» **SOURCE DATA**:
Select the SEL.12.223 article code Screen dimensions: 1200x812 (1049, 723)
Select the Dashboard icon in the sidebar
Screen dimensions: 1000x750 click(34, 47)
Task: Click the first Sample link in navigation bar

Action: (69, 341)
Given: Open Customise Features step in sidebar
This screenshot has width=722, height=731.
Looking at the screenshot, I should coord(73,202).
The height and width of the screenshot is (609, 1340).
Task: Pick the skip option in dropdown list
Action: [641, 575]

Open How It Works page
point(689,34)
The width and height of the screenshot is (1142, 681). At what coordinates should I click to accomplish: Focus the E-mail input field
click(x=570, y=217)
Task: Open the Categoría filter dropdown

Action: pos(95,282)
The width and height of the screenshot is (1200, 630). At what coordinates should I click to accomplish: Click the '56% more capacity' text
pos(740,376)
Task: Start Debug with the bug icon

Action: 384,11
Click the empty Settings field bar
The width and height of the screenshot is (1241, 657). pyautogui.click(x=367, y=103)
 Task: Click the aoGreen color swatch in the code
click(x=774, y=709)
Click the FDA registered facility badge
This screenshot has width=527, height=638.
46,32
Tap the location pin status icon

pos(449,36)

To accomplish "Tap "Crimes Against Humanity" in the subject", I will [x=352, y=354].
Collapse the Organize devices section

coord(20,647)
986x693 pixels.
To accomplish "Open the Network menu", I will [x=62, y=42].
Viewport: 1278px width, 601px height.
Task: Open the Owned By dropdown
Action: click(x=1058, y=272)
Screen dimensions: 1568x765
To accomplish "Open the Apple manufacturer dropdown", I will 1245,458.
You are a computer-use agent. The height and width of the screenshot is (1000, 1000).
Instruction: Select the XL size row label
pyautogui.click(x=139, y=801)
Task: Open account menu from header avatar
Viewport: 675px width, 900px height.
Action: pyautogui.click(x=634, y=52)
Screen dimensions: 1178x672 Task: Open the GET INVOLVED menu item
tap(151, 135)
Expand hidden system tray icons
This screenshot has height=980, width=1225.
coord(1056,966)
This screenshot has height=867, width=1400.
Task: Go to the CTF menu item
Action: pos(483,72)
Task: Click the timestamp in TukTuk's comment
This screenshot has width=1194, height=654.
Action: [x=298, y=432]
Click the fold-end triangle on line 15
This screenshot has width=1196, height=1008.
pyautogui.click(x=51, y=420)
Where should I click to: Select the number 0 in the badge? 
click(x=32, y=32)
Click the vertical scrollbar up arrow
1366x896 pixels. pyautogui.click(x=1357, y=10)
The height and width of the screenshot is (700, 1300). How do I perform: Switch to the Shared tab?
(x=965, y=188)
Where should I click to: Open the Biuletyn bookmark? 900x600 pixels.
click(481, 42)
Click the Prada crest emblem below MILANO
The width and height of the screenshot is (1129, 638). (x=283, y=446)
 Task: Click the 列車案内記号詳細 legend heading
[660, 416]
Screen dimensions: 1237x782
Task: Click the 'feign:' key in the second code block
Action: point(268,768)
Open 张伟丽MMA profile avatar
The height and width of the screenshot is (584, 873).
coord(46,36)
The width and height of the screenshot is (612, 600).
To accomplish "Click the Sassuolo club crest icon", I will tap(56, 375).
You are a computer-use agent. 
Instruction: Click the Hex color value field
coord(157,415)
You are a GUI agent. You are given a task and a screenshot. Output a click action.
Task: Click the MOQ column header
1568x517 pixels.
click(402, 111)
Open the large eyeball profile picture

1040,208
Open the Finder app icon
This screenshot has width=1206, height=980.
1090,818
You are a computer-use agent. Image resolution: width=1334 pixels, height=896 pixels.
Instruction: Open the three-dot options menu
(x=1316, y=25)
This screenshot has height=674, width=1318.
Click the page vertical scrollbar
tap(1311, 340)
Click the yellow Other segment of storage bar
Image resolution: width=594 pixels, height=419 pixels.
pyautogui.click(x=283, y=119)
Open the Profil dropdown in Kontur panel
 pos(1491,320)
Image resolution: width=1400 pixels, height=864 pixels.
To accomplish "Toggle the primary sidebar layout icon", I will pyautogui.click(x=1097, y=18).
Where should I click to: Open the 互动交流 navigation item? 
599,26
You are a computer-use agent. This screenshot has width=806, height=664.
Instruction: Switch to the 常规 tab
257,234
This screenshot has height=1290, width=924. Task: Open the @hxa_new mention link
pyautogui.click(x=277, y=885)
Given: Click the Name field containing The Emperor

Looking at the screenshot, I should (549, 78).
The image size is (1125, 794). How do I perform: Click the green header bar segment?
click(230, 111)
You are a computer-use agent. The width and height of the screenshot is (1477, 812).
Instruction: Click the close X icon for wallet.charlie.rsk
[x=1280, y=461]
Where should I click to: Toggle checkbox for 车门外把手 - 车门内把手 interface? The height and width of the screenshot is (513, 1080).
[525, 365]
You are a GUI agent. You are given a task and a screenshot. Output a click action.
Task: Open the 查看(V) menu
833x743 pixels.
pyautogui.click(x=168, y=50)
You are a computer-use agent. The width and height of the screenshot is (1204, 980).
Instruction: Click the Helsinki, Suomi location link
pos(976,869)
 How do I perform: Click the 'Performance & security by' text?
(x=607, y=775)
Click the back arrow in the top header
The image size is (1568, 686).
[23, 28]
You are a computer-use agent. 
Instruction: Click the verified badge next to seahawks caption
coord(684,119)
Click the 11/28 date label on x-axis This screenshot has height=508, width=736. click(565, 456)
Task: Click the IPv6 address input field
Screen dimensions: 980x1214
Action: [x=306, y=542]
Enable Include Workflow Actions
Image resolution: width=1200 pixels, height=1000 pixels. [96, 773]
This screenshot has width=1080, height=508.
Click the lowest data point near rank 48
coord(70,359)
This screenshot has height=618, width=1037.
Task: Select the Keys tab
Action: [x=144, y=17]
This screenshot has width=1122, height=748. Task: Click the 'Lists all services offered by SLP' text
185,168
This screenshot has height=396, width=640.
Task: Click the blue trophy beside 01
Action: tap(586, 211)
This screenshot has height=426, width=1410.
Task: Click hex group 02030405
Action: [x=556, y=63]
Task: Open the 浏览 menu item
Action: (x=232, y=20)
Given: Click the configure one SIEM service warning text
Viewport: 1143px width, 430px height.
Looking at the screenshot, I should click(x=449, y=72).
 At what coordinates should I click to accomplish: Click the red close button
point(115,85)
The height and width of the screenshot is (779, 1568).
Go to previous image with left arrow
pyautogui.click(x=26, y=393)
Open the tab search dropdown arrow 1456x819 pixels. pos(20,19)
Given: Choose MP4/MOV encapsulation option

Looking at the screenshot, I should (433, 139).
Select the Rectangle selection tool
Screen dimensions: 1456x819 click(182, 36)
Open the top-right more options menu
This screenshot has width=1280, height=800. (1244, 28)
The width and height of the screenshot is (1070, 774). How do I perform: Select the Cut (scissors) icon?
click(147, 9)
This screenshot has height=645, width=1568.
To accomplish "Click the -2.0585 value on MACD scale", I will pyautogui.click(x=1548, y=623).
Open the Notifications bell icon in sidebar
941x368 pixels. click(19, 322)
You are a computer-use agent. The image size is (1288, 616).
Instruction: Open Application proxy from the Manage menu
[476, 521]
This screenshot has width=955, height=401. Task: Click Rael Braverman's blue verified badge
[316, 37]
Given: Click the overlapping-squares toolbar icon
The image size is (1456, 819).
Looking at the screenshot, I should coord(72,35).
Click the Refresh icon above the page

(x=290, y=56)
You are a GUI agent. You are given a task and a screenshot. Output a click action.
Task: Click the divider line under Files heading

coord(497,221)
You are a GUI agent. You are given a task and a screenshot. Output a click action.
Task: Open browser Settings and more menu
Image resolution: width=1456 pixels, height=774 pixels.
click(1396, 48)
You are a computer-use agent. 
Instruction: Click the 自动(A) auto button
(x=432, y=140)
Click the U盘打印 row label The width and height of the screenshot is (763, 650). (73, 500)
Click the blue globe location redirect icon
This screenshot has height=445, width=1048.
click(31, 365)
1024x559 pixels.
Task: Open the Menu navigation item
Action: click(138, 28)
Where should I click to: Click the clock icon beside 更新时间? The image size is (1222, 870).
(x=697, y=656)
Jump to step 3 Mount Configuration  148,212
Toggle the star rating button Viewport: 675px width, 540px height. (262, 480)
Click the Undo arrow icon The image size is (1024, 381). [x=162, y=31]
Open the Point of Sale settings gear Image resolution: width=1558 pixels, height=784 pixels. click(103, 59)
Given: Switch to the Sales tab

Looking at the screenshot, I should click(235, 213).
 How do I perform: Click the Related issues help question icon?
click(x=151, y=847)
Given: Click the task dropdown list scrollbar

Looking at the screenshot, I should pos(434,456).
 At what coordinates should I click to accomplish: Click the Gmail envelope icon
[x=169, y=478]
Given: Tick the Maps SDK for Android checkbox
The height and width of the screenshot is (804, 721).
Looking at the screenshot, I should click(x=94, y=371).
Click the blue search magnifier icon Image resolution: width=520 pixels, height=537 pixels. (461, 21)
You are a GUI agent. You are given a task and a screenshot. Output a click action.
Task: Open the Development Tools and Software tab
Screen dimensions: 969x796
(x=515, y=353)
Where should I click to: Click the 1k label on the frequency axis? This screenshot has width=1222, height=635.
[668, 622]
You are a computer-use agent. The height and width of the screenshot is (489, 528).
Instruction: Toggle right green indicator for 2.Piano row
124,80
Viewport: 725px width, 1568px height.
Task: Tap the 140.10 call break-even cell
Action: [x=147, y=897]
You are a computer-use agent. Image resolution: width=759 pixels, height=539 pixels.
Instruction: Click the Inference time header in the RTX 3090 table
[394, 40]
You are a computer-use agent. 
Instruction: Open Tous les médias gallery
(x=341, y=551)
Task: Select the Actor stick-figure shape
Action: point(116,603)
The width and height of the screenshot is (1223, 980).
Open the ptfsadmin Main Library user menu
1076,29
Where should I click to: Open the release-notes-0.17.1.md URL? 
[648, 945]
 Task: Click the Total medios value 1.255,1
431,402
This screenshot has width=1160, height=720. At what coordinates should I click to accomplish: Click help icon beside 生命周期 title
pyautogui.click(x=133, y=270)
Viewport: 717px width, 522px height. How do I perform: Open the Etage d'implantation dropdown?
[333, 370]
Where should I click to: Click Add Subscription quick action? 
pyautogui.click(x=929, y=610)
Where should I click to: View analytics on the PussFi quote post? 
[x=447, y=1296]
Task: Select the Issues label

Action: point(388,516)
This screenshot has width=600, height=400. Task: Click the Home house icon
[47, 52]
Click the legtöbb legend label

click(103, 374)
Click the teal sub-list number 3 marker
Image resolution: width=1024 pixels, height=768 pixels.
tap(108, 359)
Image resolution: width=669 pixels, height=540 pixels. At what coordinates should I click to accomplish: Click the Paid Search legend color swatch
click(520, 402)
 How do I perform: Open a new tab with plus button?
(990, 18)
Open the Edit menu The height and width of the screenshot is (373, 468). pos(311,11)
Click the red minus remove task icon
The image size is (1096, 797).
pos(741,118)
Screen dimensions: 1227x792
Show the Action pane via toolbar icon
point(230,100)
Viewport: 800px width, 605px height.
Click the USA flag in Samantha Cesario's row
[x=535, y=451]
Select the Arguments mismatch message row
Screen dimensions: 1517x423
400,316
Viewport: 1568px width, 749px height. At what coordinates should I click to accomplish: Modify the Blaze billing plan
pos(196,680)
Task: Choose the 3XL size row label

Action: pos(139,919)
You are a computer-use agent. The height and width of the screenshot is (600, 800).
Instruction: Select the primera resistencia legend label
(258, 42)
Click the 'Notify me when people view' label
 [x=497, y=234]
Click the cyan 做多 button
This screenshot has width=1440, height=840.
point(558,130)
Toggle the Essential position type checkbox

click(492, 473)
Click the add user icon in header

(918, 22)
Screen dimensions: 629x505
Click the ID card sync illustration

» **GOAL**: Put the lines of the listing into a Markdown table with the columns "Row" and "Line", numbering each row and leaving out blank lines. Begin at the line that contains "Task: Open account menu from header avatar" and stop after the line that contains "Action: pos(483,72)".

» **PROBLEM SOLUTION**:
| Row | Line |
|---|---|
| 1 | Task: Open account menu from header avatar |
| 2 | Viewport: 675px width, 900px height. |
| 3 | Action: pyautogui.click(x=634, y=52) |
| 4 | Screen dimensions: 1178x672 Task: Open the GET INVOLVED menu item |
| 5 | tap(151, 135) |
| 6 | Expand hidden system tray icons |
| 7 | This screenshot has height=980, width=1225. |
| 8 | coord(1056,966) |
| 9 | This screenshot has height=867, width=1400. |
| 10 | Task: Go to the CTF menu item |
| 11 | Action: pos(483,72) |